HISTOIRE DU PEUPLE D’ISRAËL

TOME DEUXIÈME

LIVRE IV. — LES DEUX ROYAUMES

CHAPITRE XVI. — JÉROBOAM II ET SES PROPHÈTES.

 

 

Joas d’Israël mourut au bout de quinze ans de règne, et fut enterré à Samarie, dans la sépulture commune des rois d’Israël. Son fils Jéroboam II lui succéda et régna près d’un demi-siècle (825-775). Ce fut, à quelques égards, un restaurateur. Le royaume d’Israël, sous son règne, fut riche et puissant. Le luxe reparut, tel à peu près qu’il avait été sous Achab. Il était ordinaire d’avoir une habitation d’hiver et une habitation d’été[1]. Le palais du roi, orné d’ivoire, rappelait celui des Omrides[2]. Les voluptés énervantes du harem faisaient comparer Samarie à la Jérusalem du temps de Salomon. Les femmes passaient leur vie dans les plaisirs[3]. Les hommes nous sont représentés couchés à l’angle de divans, sur des coussins recouverts de soieries de Damas[4].

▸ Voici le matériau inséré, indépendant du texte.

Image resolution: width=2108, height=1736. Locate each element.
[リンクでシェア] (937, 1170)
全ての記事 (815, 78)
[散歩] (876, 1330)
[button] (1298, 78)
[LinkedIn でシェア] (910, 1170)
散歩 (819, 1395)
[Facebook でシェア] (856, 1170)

Cette mollesse, qui indignait les prophètes, ne nuisait pas évidemment à la valeur militaire. Israël, sous Jéroboam II, retrouva une partie de sa suzeraineté sur les peuples voisins[5]. Jéroboam fut soutenu dans ses efforts par un prophète patriote, Iona fils d’Amittaï, qui était de Gat-Héfer, dans la tribu de Zabulon. Ce Iona n’est autre que le Jonas dont le nom servit plus tard de prétexte à une composition si singulière[6]. Le Jonas historique paraît avoir été un très bon Israélite. Il avait fait dés prophéties par lesquelles il annonçait à Israël que ses frontières du temps de Salomon, Hamath et Damas[7], lui seraient rendues.

Moab fut un des pays que Jéroboam II réunit de nouveau à son royaume. Désespéré, Moab essaya de se donner à Juda, mais n’essuya de ce côté que des rebuts. C’est, du moins, ce que l’on croit lire dans un curieux morceau prophétique qu’on a tout lieu d’attribuer à Iona, et qui paraît avoir été le manifeste de cette expédition[8]. C’est un long hurlement de rage contre Moab, entremêlé de jeux de mots sanglants et de lugubres plaisanteries. On croyait à l’efficacité des injures rythmées de ces maudisseurs de profession ; on était très sensible à leurs railleries. C’étaient là en quelque sorte les publicistes du temps.

Oui, dans la nuit de destruction, Ar-Moab périra !

Oui, dans la nuit de destruction, Qir-Moab périra !

Beth-Hamoth et Daibon montent aux hauts-lieux pour pleurer ;

Sur Nebo et sur Médeba, Moab se lamente.

Toutes les têtes sont rasées,

Toutes les barbes sont coupées ;

Dans les rues, on ceint le saq ;

Sur les toits, sur les places,

Tout le monde crie, fond en larmes.

Hésébon, Éléalé poussent des clameurs ;

Jusqu’à Iahas, on entend leur voix...

Pauvre Moab !

Ses fuyards sont déjà à Soar, à Églat-Selisia ;

Ils remontent en pleurant la montée de Louhit ;

Sur le chemin de Horonaïm,

Ils poussent des cris de détresse.

Les eaux de Nimrim sont taries ;

Le foin est desséché ;

L’herbe a disparu,

Plus de verdure.

Les voilà qui font leurs paquets,

Qui emportent ce qu’ils ont de précieux vers le torrent des Arabim.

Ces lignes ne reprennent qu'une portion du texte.